Data entries
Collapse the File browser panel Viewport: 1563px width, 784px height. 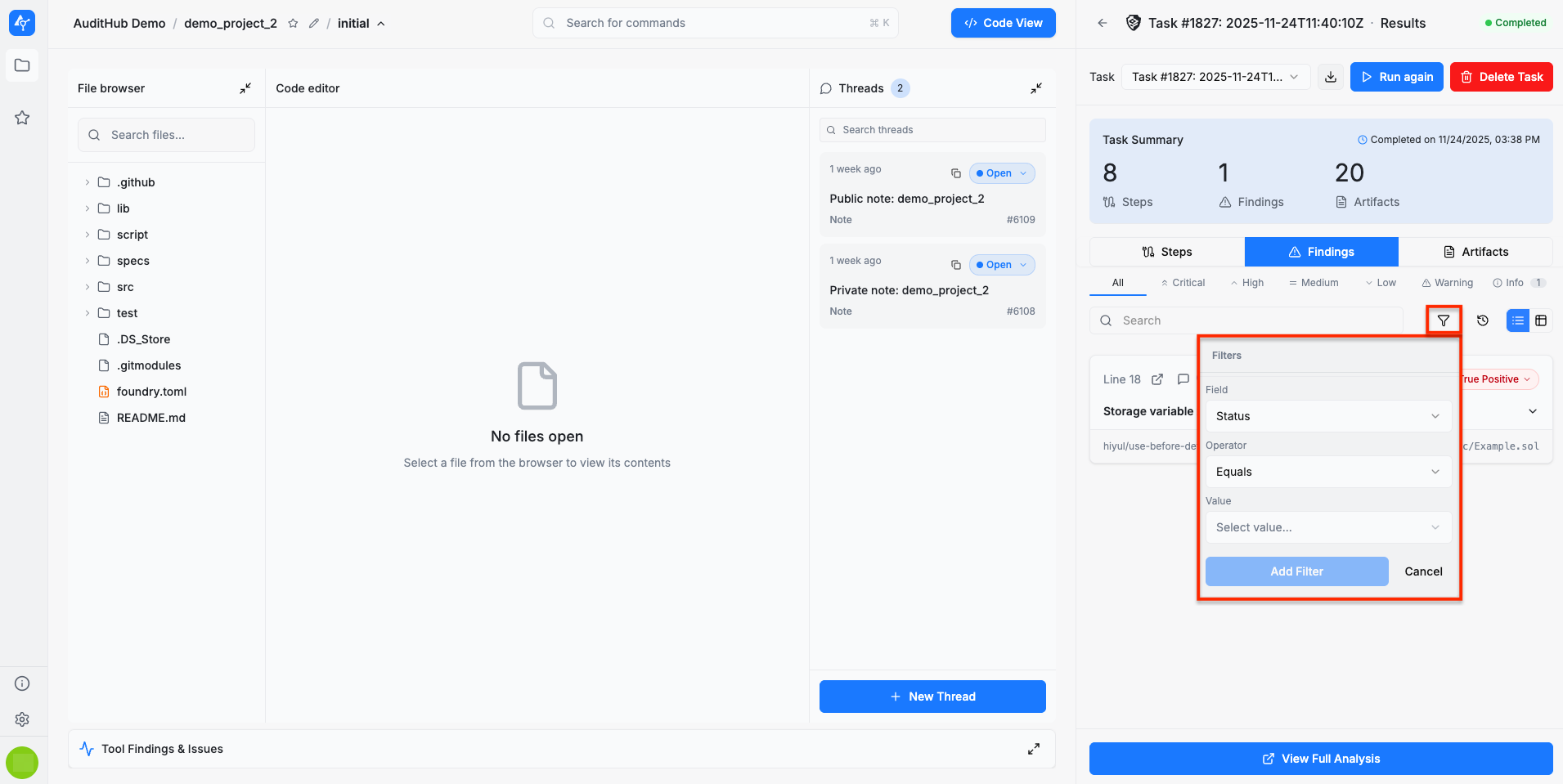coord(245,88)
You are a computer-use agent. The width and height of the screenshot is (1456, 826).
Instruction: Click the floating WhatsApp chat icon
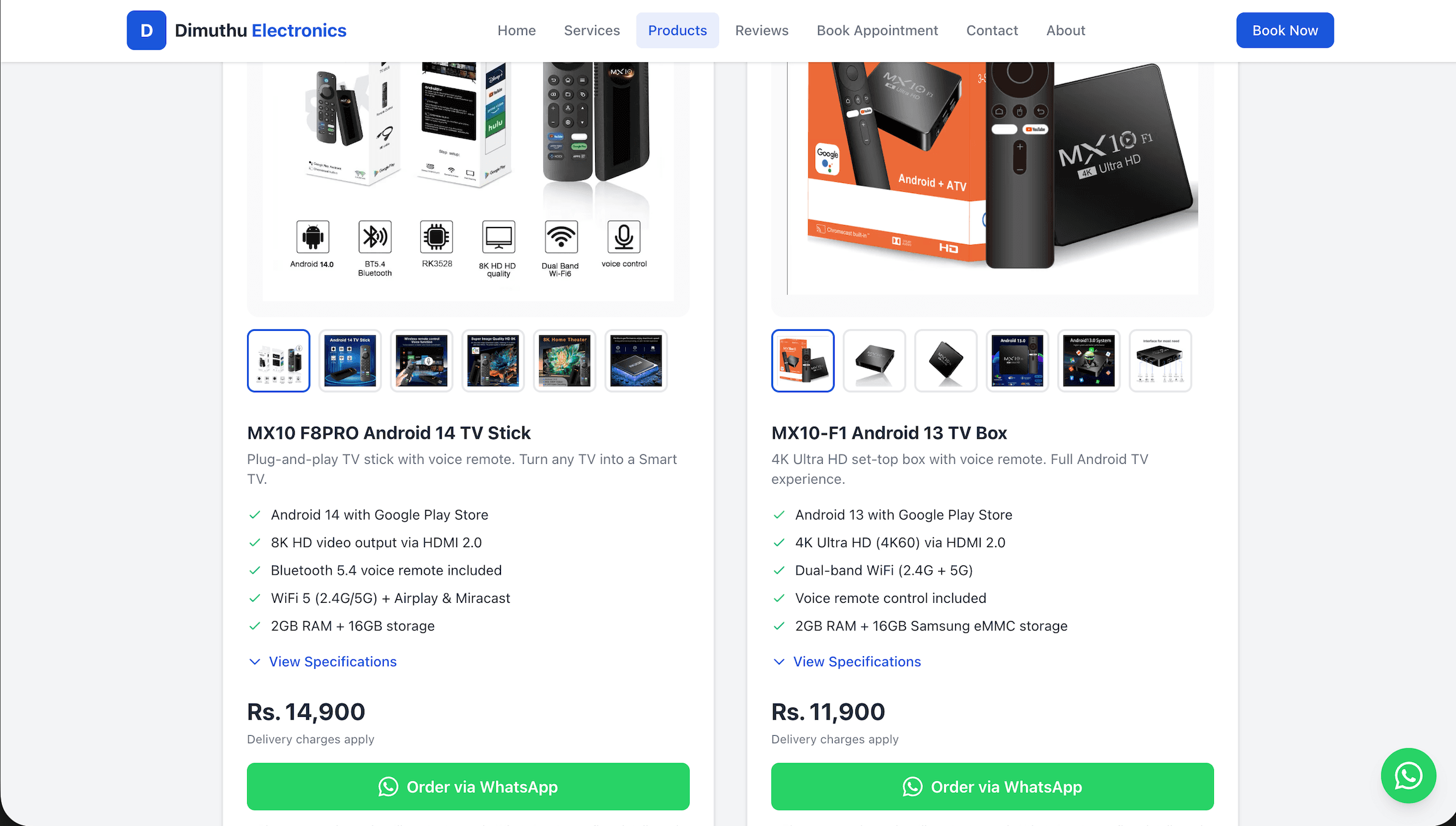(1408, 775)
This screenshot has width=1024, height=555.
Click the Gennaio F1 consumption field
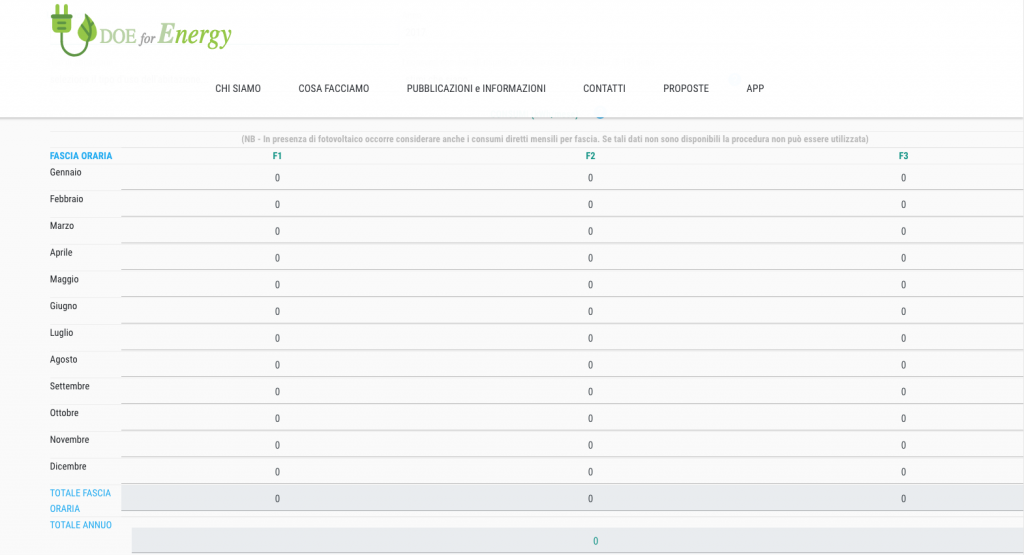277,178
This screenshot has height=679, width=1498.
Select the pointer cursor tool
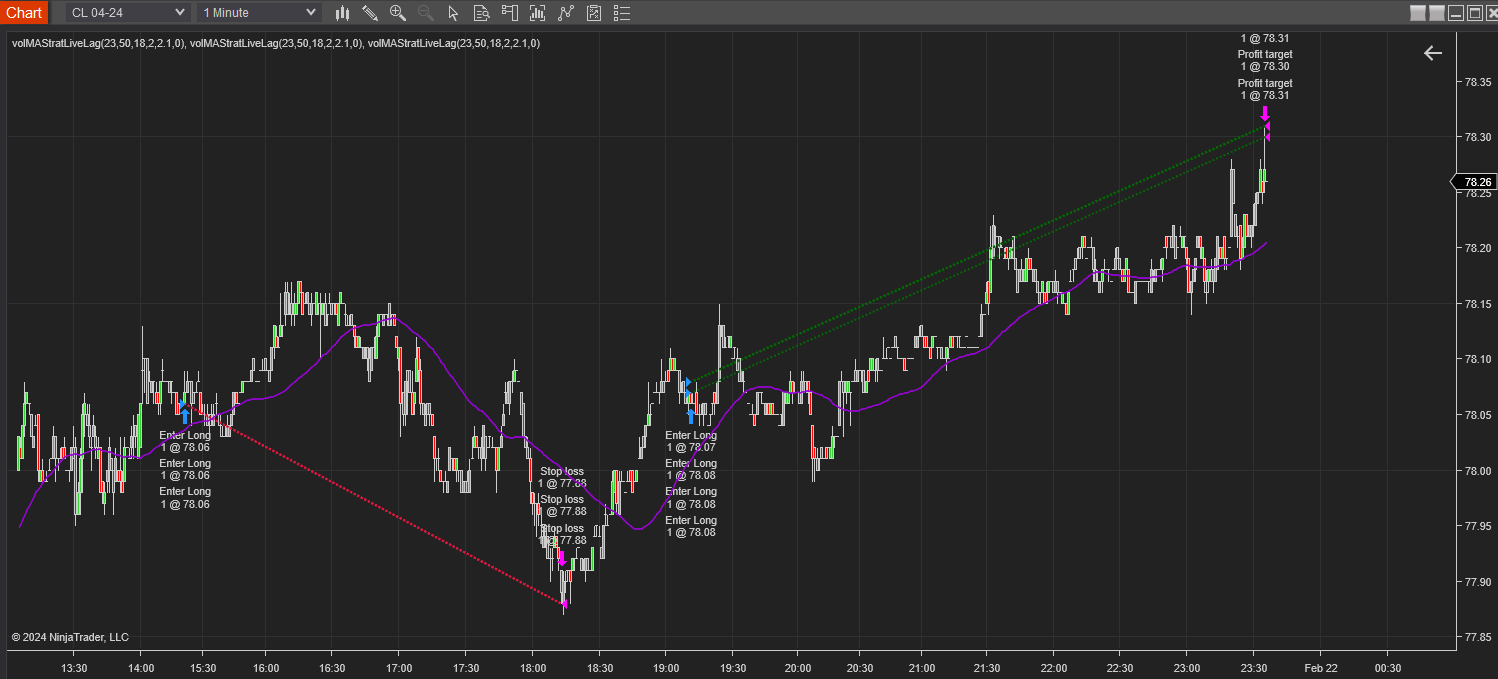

ACTIVITY:
Every line of the records that includes the word "This" should be gathered.

OUTPUT OF THE TASK:
This screenshot has width=1024, height=555.
This screenshot has height=679, width=1498.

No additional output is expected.